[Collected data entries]
---*---

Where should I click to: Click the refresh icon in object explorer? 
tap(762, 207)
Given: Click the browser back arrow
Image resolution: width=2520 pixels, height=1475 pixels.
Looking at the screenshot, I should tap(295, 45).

---*---

-- Challenge --
Express the items above as a two-column CSV with the headers "instruction" and "response", one row per item, placing each item's text and its answer in separate quoted fields and replacing any line breaks with spaces.

-- Answer for the task --
instruction,response
"Where should I click to: Click the refresh icon in object explorer?","tap(762, 207)"
"Given: Click the browser back arrow Image resolution: width=2520 pixels, height=1475 pixels.","Looking at the screenshot, I should tap(295, 45)."